Could you copy every entry exactly, dropping the pictures?

• • • • • • •

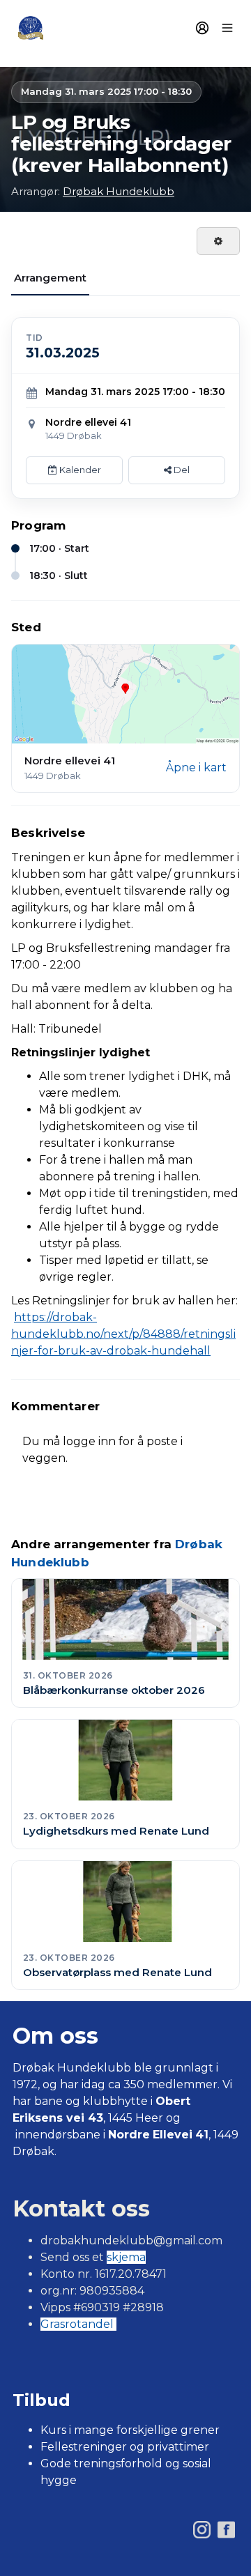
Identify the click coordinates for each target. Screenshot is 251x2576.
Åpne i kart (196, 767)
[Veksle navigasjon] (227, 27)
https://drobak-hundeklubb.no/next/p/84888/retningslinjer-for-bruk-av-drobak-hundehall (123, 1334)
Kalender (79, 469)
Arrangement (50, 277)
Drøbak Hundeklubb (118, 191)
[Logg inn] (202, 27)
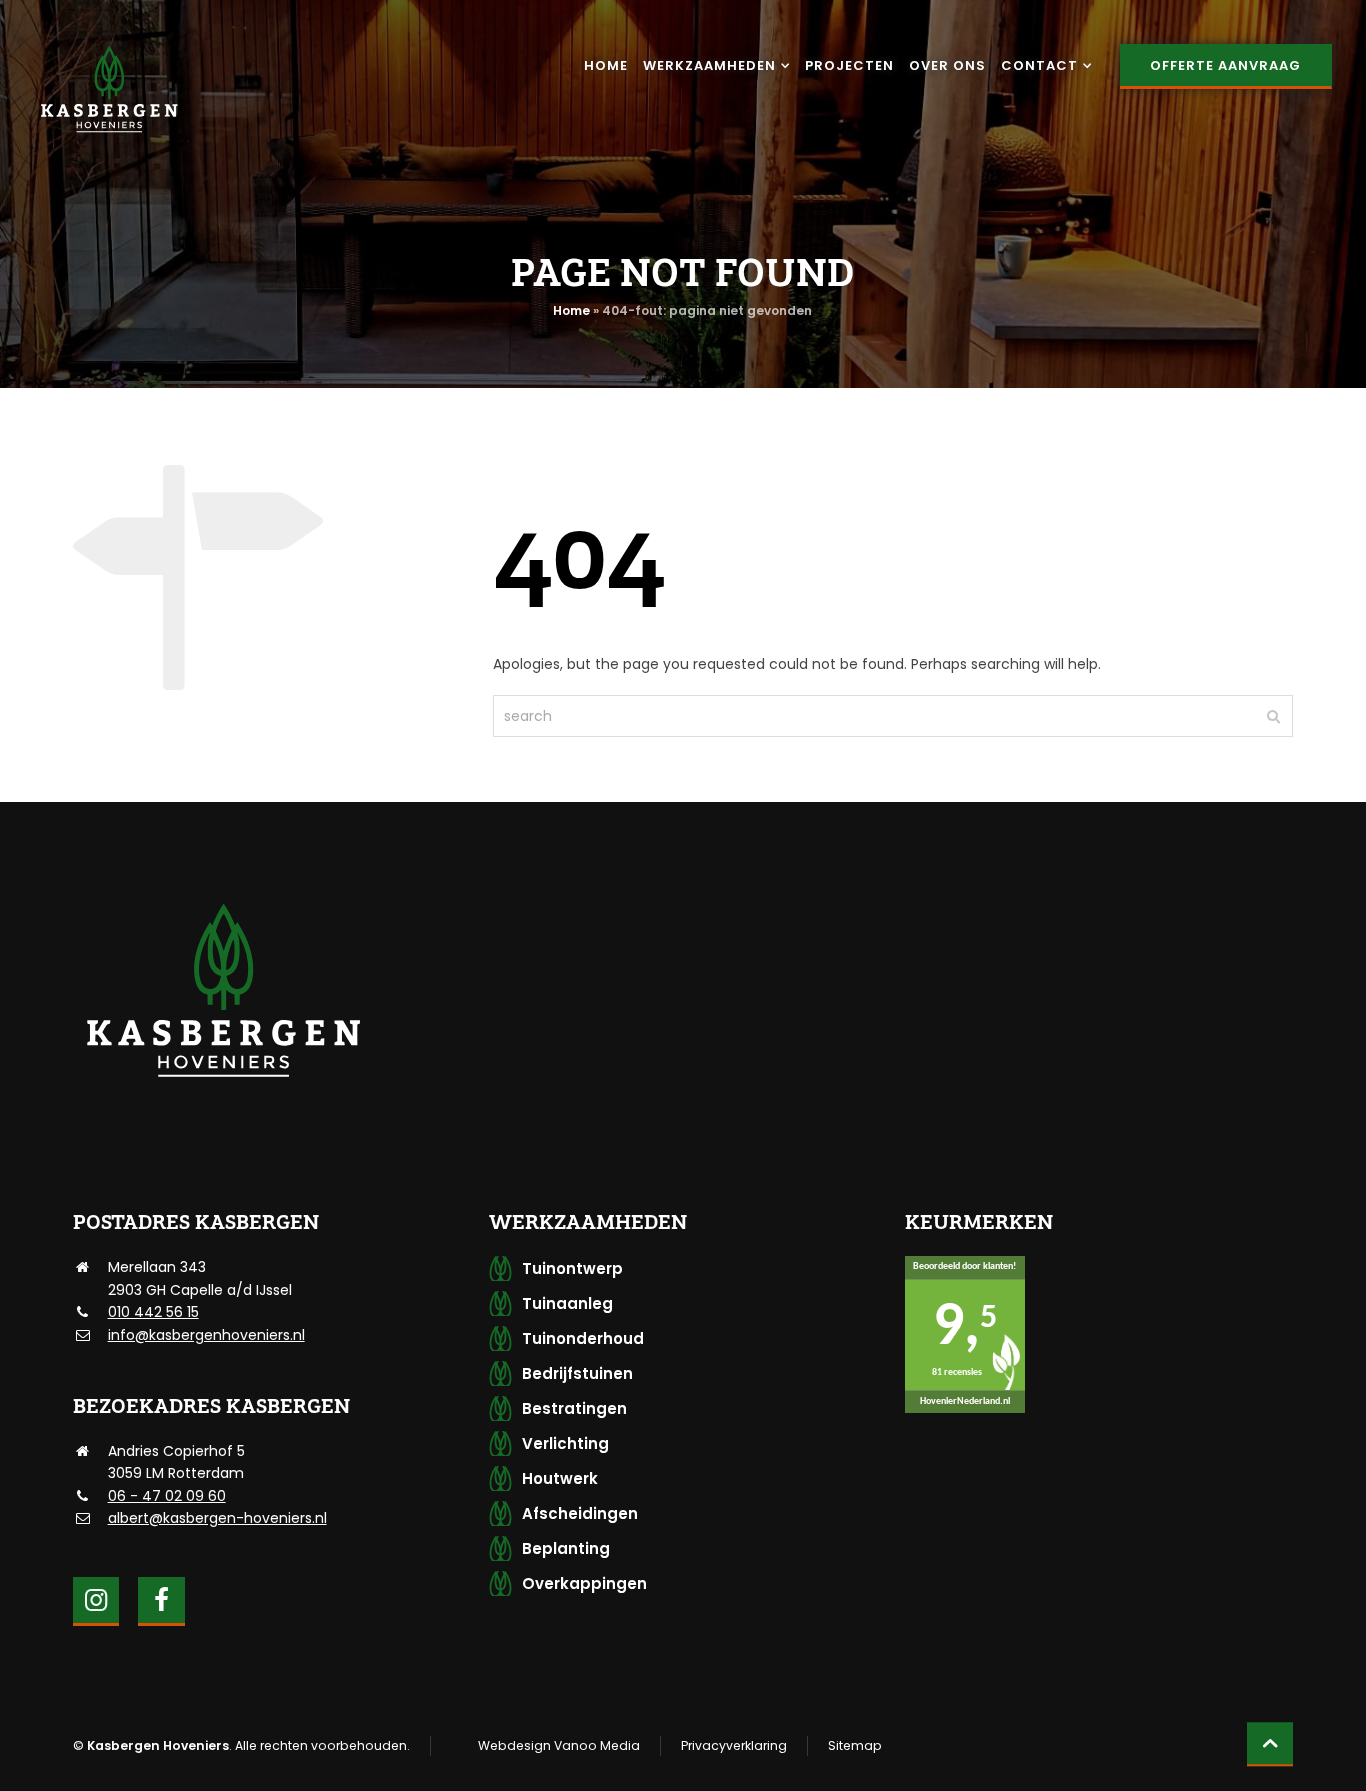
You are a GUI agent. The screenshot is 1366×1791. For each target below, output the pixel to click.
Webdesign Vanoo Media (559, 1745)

• • • • • • •

_Solved exercise_.
Identify the click coordinates for each target. Screenshot is 251x2576.
Åpne i kart (196, 767)
[Veksle navigasjon] (227, 27)
https://drobak-hundeklubb.no/next/p/84888/retningslinjer-for-bruk-av-drobak-hundehall (123, 1334)
Kalender (79, 469)
Arrangement (50, 277)
Drøbak Hundeklubb (118, 191)
[Logg inn] (202, 27)
You are a GUI agent. The screenshot is 1366×1791. For each target below, output the pixel to click.
Webdesign Vanoo Media (559, 1745)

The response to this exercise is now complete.